> **PROBLEM DESCRIPTION**:
Copy out again, unchanged, the listing below from the line that has "How do I perform: Switch" through the line that has "You are a computer-use agent. Viewport: 1176px".

▼▼▼

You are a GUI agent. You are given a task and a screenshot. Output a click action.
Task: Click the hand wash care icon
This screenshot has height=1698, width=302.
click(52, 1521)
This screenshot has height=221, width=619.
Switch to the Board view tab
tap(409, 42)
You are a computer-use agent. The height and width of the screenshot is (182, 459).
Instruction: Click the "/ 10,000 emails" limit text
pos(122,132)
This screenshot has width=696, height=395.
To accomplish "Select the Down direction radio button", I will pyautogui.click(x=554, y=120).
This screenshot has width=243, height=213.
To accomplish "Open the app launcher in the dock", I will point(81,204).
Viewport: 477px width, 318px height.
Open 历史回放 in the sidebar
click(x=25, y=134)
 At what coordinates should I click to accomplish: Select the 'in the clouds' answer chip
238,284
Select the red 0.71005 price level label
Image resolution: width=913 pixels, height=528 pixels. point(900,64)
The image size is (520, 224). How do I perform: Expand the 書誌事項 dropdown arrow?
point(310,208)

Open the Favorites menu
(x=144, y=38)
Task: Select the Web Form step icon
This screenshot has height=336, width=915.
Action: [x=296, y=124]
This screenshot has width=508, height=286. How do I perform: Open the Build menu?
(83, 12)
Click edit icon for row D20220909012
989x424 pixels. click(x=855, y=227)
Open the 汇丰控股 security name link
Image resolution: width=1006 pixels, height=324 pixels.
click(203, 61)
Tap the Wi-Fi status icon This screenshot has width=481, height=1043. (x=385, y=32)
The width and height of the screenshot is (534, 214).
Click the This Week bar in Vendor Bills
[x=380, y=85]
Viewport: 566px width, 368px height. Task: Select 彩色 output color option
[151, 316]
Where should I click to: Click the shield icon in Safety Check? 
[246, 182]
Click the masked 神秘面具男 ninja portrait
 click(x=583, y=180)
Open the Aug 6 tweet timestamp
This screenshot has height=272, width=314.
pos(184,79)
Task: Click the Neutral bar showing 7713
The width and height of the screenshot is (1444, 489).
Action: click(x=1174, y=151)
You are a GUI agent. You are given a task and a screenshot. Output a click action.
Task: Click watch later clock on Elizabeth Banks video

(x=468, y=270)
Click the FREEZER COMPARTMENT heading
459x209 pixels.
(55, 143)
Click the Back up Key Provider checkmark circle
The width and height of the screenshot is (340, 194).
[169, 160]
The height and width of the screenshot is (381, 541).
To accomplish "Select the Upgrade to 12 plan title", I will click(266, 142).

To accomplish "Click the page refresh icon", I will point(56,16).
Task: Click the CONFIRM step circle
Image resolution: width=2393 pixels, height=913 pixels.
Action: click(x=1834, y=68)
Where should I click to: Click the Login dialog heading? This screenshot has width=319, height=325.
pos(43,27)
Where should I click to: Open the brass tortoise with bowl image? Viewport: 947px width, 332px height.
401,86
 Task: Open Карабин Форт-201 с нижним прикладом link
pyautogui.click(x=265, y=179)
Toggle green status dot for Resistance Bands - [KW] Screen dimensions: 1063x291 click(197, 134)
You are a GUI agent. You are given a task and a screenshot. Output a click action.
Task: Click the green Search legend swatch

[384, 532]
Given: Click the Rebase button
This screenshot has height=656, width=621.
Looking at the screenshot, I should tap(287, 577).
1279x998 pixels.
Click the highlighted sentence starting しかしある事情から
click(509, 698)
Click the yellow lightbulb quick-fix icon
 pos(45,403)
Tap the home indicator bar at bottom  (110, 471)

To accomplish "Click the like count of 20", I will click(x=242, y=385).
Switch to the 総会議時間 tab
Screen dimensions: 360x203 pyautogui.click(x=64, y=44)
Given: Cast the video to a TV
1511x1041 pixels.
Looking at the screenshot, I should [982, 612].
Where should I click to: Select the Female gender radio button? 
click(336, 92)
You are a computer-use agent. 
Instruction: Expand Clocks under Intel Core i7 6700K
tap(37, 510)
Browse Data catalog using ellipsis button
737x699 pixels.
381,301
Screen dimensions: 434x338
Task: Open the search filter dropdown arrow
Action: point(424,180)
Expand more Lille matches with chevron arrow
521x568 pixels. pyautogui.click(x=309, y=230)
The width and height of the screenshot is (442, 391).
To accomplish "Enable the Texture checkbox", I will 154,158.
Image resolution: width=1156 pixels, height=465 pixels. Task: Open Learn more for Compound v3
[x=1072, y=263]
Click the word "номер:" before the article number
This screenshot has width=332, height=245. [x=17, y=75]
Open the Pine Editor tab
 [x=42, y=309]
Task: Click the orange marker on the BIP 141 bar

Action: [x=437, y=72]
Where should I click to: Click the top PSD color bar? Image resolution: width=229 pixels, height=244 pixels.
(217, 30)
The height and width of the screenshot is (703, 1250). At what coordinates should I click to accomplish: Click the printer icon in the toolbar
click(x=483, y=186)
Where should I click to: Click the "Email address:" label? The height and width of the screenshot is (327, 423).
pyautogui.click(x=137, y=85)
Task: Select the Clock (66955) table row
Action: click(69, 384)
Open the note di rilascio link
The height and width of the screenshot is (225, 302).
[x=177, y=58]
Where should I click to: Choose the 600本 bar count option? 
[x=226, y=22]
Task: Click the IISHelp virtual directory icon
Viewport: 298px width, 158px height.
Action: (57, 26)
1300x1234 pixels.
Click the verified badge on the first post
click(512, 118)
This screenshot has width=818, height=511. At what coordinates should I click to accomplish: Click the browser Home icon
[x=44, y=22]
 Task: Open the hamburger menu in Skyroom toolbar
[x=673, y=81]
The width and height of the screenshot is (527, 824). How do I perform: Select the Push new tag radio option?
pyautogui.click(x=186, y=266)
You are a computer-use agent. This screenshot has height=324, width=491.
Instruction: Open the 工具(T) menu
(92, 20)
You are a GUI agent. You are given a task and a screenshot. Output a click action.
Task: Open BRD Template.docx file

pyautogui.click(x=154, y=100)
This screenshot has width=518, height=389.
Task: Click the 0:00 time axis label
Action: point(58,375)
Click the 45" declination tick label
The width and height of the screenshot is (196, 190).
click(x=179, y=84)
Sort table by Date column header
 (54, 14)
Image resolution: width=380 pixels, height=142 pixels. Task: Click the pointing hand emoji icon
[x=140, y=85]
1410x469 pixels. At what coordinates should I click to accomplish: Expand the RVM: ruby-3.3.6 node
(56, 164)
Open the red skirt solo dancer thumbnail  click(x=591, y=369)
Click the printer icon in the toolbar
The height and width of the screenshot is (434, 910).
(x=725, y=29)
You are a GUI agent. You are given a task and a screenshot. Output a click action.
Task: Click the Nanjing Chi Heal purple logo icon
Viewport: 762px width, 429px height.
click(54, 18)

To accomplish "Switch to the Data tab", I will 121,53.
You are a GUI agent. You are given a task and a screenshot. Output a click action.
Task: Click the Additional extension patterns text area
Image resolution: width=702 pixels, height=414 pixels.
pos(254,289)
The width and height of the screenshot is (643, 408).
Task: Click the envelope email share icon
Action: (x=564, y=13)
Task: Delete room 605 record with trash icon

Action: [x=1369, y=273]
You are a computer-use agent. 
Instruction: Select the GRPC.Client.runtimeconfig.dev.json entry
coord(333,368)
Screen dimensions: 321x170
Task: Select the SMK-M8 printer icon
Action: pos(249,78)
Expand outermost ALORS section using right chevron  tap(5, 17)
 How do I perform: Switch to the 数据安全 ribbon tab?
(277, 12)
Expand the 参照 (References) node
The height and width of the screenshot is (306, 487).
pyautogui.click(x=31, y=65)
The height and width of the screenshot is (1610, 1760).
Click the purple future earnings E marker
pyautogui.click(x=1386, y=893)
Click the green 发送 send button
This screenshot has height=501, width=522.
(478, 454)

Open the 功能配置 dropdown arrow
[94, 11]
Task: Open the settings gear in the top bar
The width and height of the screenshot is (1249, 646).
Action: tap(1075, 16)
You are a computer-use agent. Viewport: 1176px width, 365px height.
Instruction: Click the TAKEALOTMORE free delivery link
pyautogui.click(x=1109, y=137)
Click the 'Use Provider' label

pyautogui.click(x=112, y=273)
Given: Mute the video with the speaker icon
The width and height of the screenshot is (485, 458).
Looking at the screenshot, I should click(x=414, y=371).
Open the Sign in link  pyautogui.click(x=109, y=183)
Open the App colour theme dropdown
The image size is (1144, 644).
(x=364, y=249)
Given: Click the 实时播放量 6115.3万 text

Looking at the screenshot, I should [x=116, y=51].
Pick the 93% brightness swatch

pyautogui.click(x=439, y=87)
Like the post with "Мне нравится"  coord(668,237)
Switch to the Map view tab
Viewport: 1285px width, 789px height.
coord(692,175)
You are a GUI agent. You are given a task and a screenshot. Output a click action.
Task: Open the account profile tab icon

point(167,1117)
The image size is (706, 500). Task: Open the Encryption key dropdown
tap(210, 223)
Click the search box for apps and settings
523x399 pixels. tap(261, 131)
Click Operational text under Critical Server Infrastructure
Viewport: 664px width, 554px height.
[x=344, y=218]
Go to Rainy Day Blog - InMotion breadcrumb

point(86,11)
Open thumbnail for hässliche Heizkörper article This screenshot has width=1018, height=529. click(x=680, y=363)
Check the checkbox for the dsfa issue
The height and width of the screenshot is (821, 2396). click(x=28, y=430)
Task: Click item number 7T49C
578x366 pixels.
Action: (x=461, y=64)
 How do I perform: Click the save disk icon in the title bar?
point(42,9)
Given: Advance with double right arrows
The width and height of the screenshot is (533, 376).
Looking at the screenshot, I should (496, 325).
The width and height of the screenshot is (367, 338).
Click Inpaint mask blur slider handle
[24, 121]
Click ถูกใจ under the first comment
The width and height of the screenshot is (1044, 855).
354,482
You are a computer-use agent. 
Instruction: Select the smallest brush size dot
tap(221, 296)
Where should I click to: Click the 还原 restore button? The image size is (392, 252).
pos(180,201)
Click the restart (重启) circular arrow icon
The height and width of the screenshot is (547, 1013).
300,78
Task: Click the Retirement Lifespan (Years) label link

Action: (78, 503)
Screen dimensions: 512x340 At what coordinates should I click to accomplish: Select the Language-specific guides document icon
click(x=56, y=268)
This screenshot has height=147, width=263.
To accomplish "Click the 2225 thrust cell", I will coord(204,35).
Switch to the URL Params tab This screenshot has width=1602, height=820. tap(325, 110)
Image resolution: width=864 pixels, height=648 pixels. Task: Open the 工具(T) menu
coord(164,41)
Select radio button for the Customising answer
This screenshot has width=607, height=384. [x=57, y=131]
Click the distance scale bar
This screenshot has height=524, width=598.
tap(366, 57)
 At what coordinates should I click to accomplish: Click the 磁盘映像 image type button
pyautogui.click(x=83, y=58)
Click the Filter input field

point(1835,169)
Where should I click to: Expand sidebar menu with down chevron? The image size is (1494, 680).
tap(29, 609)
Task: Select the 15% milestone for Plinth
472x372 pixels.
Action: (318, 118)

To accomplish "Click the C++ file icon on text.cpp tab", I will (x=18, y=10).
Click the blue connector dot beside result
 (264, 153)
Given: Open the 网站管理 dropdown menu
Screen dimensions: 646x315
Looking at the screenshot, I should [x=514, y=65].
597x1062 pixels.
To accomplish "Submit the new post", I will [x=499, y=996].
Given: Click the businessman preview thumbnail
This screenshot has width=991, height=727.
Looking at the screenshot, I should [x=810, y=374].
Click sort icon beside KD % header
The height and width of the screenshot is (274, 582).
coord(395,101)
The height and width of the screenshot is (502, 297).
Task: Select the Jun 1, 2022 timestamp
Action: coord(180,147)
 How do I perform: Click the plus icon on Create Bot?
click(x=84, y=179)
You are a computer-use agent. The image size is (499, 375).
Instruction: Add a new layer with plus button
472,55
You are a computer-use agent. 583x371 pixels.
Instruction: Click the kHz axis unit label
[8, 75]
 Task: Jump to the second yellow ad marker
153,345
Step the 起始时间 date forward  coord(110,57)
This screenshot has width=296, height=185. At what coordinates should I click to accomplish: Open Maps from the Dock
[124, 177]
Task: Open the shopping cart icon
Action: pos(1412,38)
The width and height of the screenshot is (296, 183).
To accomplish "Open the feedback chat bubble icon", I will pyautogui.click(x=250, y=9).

▲▲▲

> **RESULT FOR THIS EXERCISE**:
 How do I perform: Switch to the 数据安全 ribbon tab?
(277, 12)
Expand the 参照 (References) node
The height and width of the screenshot is (306, 487).
pyautogui.click(x=31, y=65)
The height and width of the screenshot is (1610, 1760).
Click the purple future earnings E marker
pyautogui.click(x=1386, y=893)
Click the green 发送 send button
This screenshot has height=501, width=522.
(478, 454)

Open the 功能配置 dropdown arrow
[94, 11]
Task: Open the settings gear in the top bar
The width and height of the screenshot is (1249, 646).
Action: tap(1075, 16)
You are a computer-use agent. Viewport: 1176px width, 365px height.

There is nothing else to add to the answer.